This section is from "The Horticulturist, And Journal Of Rural Art And Rural Taste", by P. Barry, A. J. Downing, J. Jay Smith, Peter B. Mead, F. W. Woodward, Henry T. Williams. Also available from Amazon: Horticulturist and Journal of Rural Art and Rural Taste.
Mr. Prince thinks this similar to Dayton's Superb, a white grape. Mr. Wilder: Mine lived the first winter, died the second.
Grapes added for cultivation under glass: Cannon Ball, Red Chasselas, Zinfindel, Black Damascus, Bowood Muscat, West's St Peters, White Nice.
Sept. 16. Committee on Synonyms and rejected fruits reported.
An intermediate report had been handed the President as usual. Mr. Field's paper, "On the Adaptation of Pears to Different Localities," which had been referred to this Committee, was examined by them and passed to the Committee on Publication. Mr. Hovey's report on foreign fruits was accepted and placed on file.

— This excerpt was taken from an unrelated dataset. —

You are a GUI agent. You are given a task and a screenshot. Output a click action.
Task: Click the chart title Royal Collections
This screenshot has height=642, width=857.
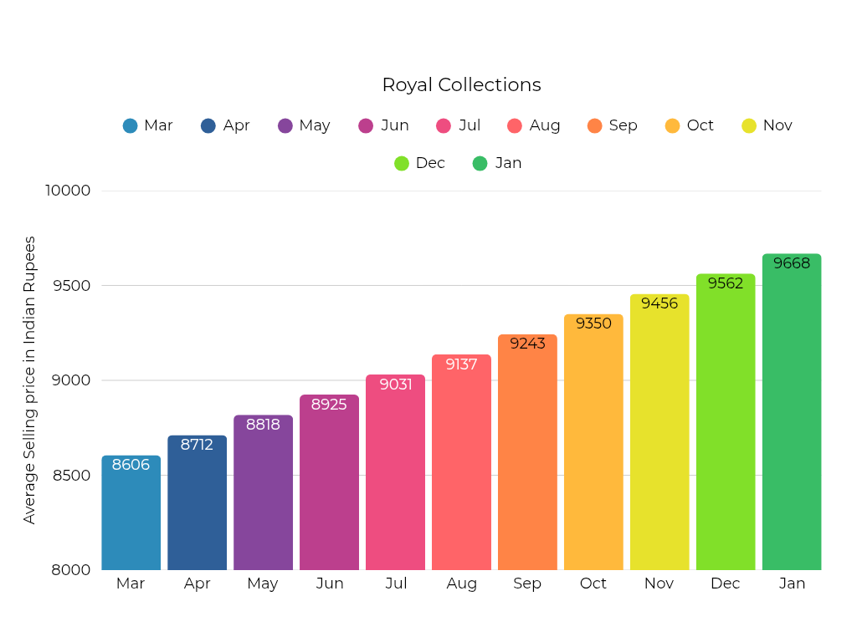click(x=461, y=85)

D. Redmond, Esq., of Ga., was invited to read a paper entitled " The Pomological Resources of the South." He said: The south is the home of the peach and fig; both of these fruits being produced in abundance and great excellence. The jujube and the olive are also grown. It was formerly believed impossible to grow winter apples in the south. We now have native southern varieties of winter apples equal, if not superior to any produced in the north, both In flavor and keeping qualities. All the early northern apples do well in the south. The winter and fall apples are worthless.
The Committee of Seven, appointed to report the expediency of making a list, general and special, of all fruits,'as suggested at the beginning of this Session, by Mr. Walker, of Mass., reported: that they did not think it proper to enter into this at present, but recommended it be done some future day. Accepted.
Mr. Judd moved the subject of small fruits be taken up; no person to speak but once, except for explanation, and to occupy but three minutes. Adopted.